Mini Hot Toddy Pavlovas (Printable)

Whisky-infused meringues with spiced pears and cream—a playful British dessert perfect for cozy gatherings.

# Ingredient List:

→ Meringues

01 - 4 large egg whites, room temperature
02 - 1 cup caster sugar
03 - 1 teaspoon cornstarch
04 - ½ teaspoon cream of tartar
05 - 1 teaspoon vanilla extract
06 - ½ teaspoon ground cinnamon
07 - ¼ teaspoon ground nutmeg

→ Poached Pears

08 - 2 ripe pears, peeled, cored, and diced
09 - ¼ cup whisky such as Scotch or bourbon
10 - ¼ cup water
11 - 3 tablespoons brown sugar
12 - 1 cinnamon stick
13 - 3 whole cloves
14 - 1 strip lemon zest

→ Whipped Cream

15 - ¾ cup heavy cream, chilled
16 - 1 tablespoon icing sugar
17 - 1 teaspoon vanilla extract

→ Garnish

18 - Extra ground cinnamon, optional
19 - Lemon zest, optional

# How to Prepare:

01 - Preheat oven to 250°F. Line a baking sheet with parchment paper.
02 - In a clean, dry mixing bowl, whisk egg whites until soft peaks form. Add cream of tartar and whisk to combine.
03 - Gradually add caster sugar one tablespoon at a time, whisking until stiff, glossy peaks form.
04 - Gently fold in cornstarch, vanilla extract, cinnamon, and nutmeg until evenly distributed.
05 - Spoon or pipe 8 small meringue nests onto the prepared baking sheet, spacing them 2 inches apart.
06 - Bake for 1 hour 15 minutes until crisp and dry. Turn off oven and cool meringues inside with door slightly ajar for 30 minutes.
07 - In a saucepan, combine whisky, water, brown sugar, cinnamon stick, cloves, and lemon zest. Bring to a gentle simmer.
08 - Add diced pears and cook gently for 10 to 12 minutes until tender but not mushy. Remove pears with a slotted spoon and cool completely. Discard spices and zest.
09 - Beat chilled heavy cream, icing sugar, and vanilla extract until soft peaks form. Refrigerate until assembly.
10 - Top each cooled meringue nest with a dollop of whipped cream and spoonfuls of spiced pears. Drizzle lightly with poaching syrup if desired.
11 - Garnish each pavlova with a pinch of ground cinnamon or lemon zest.
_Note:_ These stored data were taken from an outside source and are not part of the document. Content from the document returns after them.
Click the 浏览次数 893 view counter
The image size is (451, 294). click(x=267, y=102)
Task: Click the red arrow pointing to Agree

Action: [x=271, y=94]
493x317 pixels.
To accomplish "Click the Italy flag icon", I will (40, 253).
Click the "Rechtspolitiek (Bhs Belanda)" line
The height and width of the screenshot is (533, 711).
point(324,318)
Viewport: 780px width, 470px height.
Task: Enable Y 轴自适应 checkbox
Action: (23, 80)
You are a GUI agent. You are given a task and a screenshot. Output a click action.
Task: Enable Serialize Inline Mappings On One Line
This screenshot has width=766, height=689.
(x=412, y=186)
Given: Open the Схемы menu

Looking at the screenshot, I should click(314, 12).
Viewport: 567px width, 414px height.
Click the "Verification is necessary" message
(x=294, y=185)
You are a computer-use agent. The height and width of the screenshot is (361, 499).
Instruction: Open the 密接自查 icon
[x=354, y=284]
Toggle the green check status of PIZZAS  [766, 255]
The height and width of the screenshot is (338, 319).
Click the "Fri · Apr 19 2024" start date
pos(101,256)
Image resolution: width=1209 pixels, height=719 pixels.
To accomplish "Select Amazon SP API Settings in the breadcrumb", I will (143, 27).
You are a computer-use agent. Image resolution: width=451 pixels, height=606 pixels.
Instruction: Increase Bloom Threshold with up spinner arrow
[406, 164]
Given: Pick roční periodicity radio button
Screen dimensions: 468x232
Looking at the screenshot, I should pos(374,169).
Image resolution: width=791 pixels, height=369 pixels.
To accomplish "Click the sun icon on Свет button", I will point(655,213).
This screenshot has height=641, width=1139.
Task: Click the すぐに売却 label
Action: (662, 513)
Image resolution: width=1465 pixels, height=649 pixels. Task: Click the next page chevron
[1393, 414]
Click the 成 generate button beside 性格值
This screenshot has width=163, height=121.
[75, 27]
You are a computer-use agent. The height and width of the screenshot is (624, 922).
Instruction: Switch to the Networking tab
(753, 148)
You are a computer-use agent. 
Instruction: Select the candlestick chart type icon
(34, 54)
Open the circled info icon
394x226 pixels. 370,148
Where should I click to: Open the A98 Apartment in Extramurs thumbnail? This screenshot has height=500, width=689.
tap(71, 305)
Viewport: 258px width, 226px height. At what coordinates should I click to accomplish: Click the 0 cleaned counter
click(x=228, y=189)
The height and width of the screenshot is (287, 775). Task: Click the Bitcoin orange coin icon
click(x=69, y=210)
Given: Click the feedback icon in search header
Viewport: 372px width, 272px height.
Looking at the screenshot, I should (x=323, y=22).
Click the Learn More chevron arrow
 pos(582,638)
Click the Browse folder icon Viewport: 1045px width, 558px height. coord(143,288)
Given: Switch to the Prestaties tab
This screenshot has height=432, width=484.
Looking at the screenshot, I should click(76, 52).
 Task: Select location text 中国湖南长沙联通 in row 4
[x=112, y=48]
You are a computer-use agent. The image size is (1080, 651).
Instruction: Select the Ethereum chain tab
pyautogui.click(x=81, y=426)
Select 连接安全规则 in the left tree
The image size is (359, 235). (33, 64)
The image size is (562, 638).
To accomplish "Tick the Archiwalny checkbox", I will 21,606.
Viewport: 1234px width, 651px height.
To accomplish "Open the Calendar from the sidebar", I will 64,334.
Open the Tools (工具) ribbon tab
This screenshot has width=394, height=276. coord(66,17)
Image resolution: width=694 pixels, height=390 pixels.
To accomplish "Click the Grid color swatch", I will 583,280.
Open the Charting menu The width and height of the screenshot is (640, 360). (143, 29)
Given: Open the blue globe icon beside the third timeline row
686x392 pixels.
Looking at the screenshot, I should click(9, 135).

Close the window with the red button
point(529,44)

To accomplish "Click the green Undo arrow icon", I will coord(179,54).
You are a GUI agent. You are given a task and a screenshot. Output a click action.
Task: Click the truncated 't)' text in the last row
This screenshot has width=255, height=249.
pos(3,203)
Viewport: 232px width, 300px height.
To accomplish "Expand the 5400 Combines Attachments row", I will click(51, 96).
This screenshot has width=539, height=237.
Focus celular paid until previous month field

Serve immediately.

# Expert Advice:

01 -
  • It turns a cold-weather cocktail into something you can actually serve on a plate, and everyone will ask how you did it.
  • The meringues stay crisp for hours, so you can make them ahead and assemble right before guests arrive without any stress.
  • Whisky-poached pears taste like the holidays decided to get fancy, and the spiced syrup is absolutely worth sneaking spoonfuls of.
  • These little pavlovas look impressive but are shockingly forgiving, even if your piping skills are questionable.
02 -
  • Humidity is meringue's worst enemy, so avoid making these on a rainy day or they'll turn soft and sticky no matter how long you bake them.
  • If your meringues crack in the oven, don't panic, just pile the toppings on generously and no one will notice.
  • Don't skip the cooling step inside the oven, pulling them out into cold air too fast causes the centers to collapse.
03 -
  • Add the sugar slowly and don't rush the whisking, glossy peaks mean dissolved sugar and that's what keeps your meringue from weeping.
  • Taste the poaching liquid before adding the pears, if it's too strong, add a splash more water, if it's too sweet, add a squeeze of lemon juice.
  • Use a piping bag with a large round tip to make perfectly uniform nests, or just embrace the rustic look with a spoon.